John R. Kroger, Attorney General, Jerome Lidz, Solicitor General, and Joanna L. Jenkins, Assistant Attorney General, filed the brief for respondent.

Before Haselton, Presiding Judge, and Brewer, Chief Judge, and Armstrong, Judge.

HASELTON, P. J.

Affirmed.

HASELTON, P. J.

Defendant, who pleaded guilty to driving under the influence of intoxicants (DUII) for riding a bicycle while intoxicated, ORS 813.010, appeals, assigning error to the trial court's revocation of his driving privileges pursuant to ORS 809.235(1)(b), the "three strikes" revocation statute. On appeal, defendant raises statutory and constitutional challenges to the use of a bicycling-related DUII as a basis for revocation of driving privileges. We review the trial court's decision for legal error. See State v. Vazquez-Escobar, 211 Or App 115, 117, 153 P3d 168, rev den, 343 Or 224 (2007). As amplified below, we reject defendant's statutory arguments and his challenge based on Article I, section 20, of the Oregon Constitution and reject defendant's other constitutional contentions without discussion. Accordingly, we affirm.

The relevant facts are undisputed. Defendant pleaded guilty and was convicted of DUII for riding a bicycle while intoxicated on August 2, 2008. See State v. Woodruff, 81 Or App 484, 487, 726 P2d 396, rev den, 302 Or 460 (1986) (holding that the DUII statute applies to bicyclists). Defendant had two prior convictions for DUII, both involving motor vehicles, from 1993 and 1998.

At sentencing, the state sought permanent revocation of defendant's driving privileges under ORS 809.235(1)(b), which provides that a "court shall order that a person's driving privileges be permanently revoked * * * if the person is convicted for a third or subsequent time of * * * [d]riving while under the influence of intoxicants."(1) In response, defendant first contended that, as a statutory matter, a bicycling-based DUII conviction could not count for one of the three requisite convictions for permanent revocation under ORS 809.235(1)(b).

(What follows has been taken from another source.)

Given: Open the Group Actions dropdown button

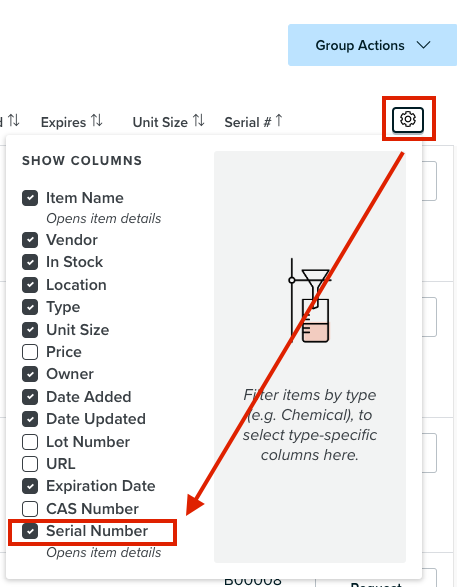Looking at the screenshot, I should 372,45.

That is so, defendant posited, because ORS 809.235(1)(b) pertains to loss of driving privileges and a driver's license is not required to operate a bicycle. Thus, defendant asserted, invoking ORS 814.400(1)(a), ORS 809.235(1)(b) "by [its] very nature can have no application" to him.(2)

Defendant also raised a variety of constitutional challenges. Specifically, defendant contended that permanent revocation of his driving privileges, based on a bicycle DUII, was disproportionate punishment under Article I, section 16, of the Oregon Constitution and the Eighth Amendment to the United States Constitution, and violated the equal privileges and immunities guarantees of Article I, section 20, and the Equal Protection Clause of the federal Fourteenth Amendment.

The trial court rejected each of defendant's arguments and permanently revoked his driving privileges. On appeal, defendant assigns error to the permanent revocation, renewing the arguments he raised before the trial court.(3)

We begin with the applicable statutes. As noted, ORS 813.010, the statute that defines the offense of DUII, applies to bicyclists pursuant to ORS 814.400. Woodruff, 81 Or App at 487. The revocation statute, ORS 809.235(1)(b), provides, in pertinent part:

"The court shall order that a person's driving privileges be permanently revoked * * * if the person is convicted for a third or subsequent time of * * *:

"(A) Driving while under the influence of intoxicants in violation of:

"(i) ORS 813.010[.]"

Thus, in plain and unqualified terms, ORS 809.235(1)(b) provides that a trial court shall revoke the driving privileges of a person who has three or more convictions for DUII. Nothing in ORS 809.235(1)(b) limits its reach solely to persons with three or more DUII offenses committed while operating motor vehicles--and nothing in the plain statutory text exempts individuals whose DUII convictions arose from operating bicycles while intoxicated.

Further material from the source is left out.